If you’re thinking about putting up your business for sale in Atlanta, there are quite a few things you need to be aware of. It’s not just a matter of hanging a sign somewhere and hoping for the best. It requires the use of a process called business valuation. And if you have a smaller business, that is one that is worth below $250 million, you might have a bit more trouble than larger companies in coming to a solid value. Small companies run into several challenges in terms of business valuation that put them at a disadvantage. For instance:

  • Smaller companies don’t always have internal controls or internal reporting.
  • Smaller companies don’t get as much media attention.
  • Smaller companies don’t have as much external analysis or forecasts associated with them.

But the difficulties for a business broker to provide a business valuation for these smaller companies might have something to do with the companies themselves, too. For instance, small businesses might not have a product or service that can be diversified beyond a small region, or they might not be able to access significant amounts of financing. Branching out to other markets is complicated and even the smallest shifts in the economy can dramatically effect a small company’s outlook.

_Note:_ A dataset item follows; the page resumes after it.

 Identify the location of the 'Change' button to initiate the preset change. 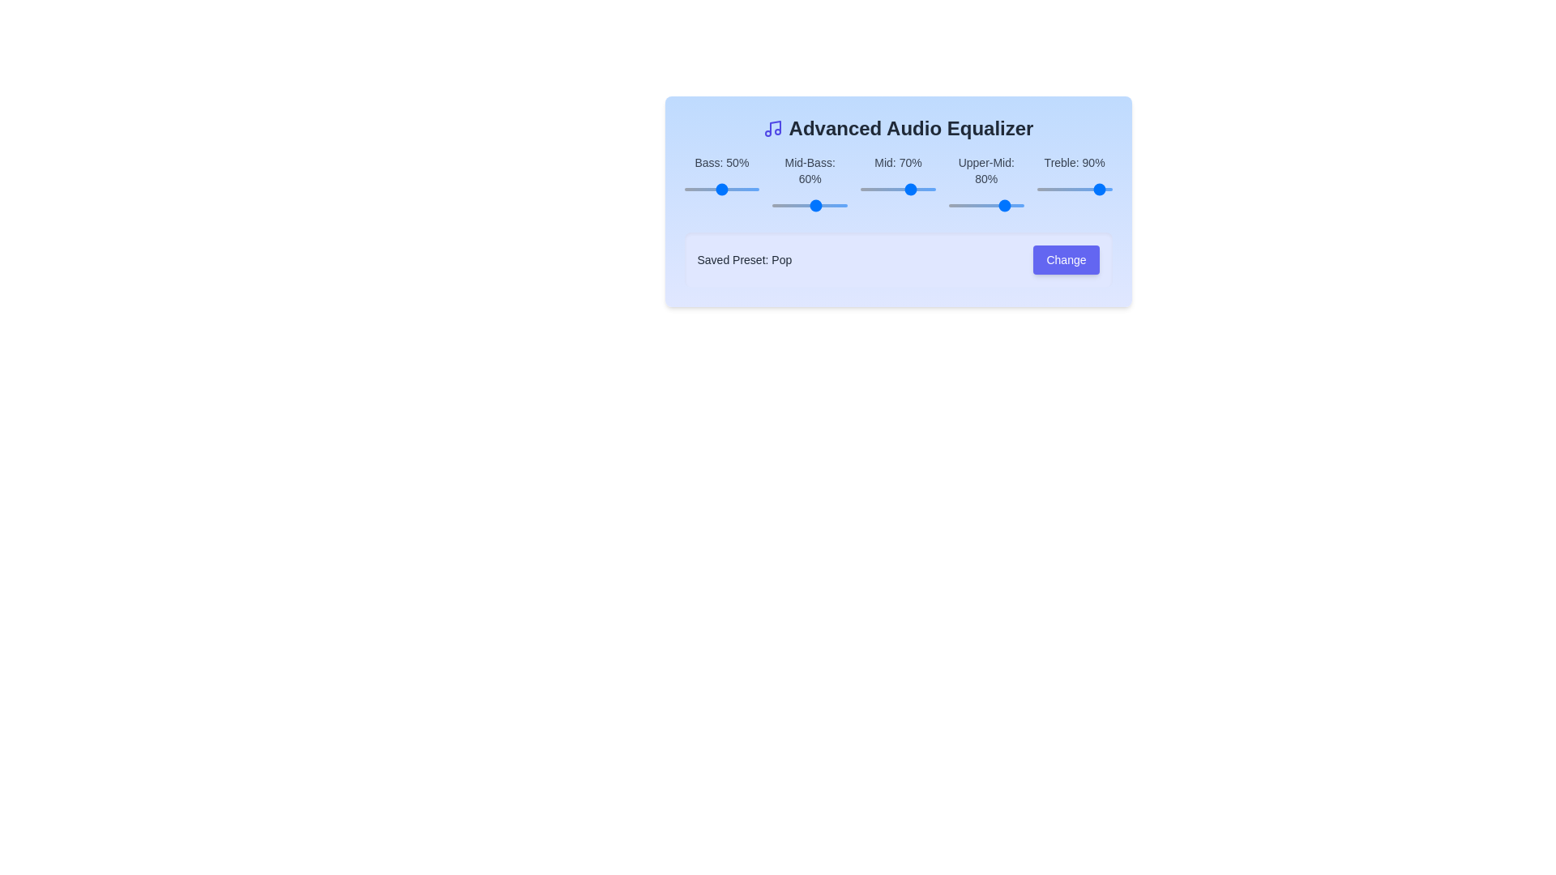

Additionally, the issues might have something to do with the internal workings of a company. The management might not be as experienced as is required to be effective. The company might not be able to take risks for fear of losses that could permanently affect liquidity and they might not be able to place any sort of influence on regulations.

Another potential set of problems with smaller businesses in terms of business valuation is the things they may not have like adequate avenues of distribution, supplier relationships, customer relationships, brand name, customer loyalty, high quality investors, savings, and qualities that differentiate it from the competition.

The Appeal of Business Brokers

While the seller and buyer can both evaluate a business, the best method is to use a business broker to provide an unbiased business valuation. A business broker will look at things like product differentiation, company outlook, management, finances, and assets to determine worth and how much a business could be fairly sold for. It’s vital that the seller provide all the appropriate materials so the business broker can develop an accurate appraisal.

When hiring an appraiser or broker, make sure you set everything down in writing before getting started. This includes a projected budget, an estimated deadline, and a schedule for deliverables. Avoid paying for a business broker using tiered or percentage-based fee systems. This could result in a business valuation that is lower or higher than its actual worth.

Wrapping up Business Valuation

If the valuation is performed in the context of an acquisition, the broker will present how the seller’s company would perform under the new buyer’s control. This would provide estimates for day-to-day operations and allow the buyer to understand its function beneath numerous variables. This must include projected income, costs, assets, intangible assets like industry contacts and customer lists, and accounting practices. If everything is in good order, the business valuation should be quite high. However, many aspects are difficult to pin down since they involve things that can’t be properly measured like community reputation, customer satisfaction, and future projections, which can change on the tides of the market.

It is only by taking every aspect of a business into consideration that a business broker can provide an accurate business valuation. So, if you’re looking for a place in which to put up a business for sale—in Atlanta or otherwise—you will need to understand and embrace this complicated yet necessary process.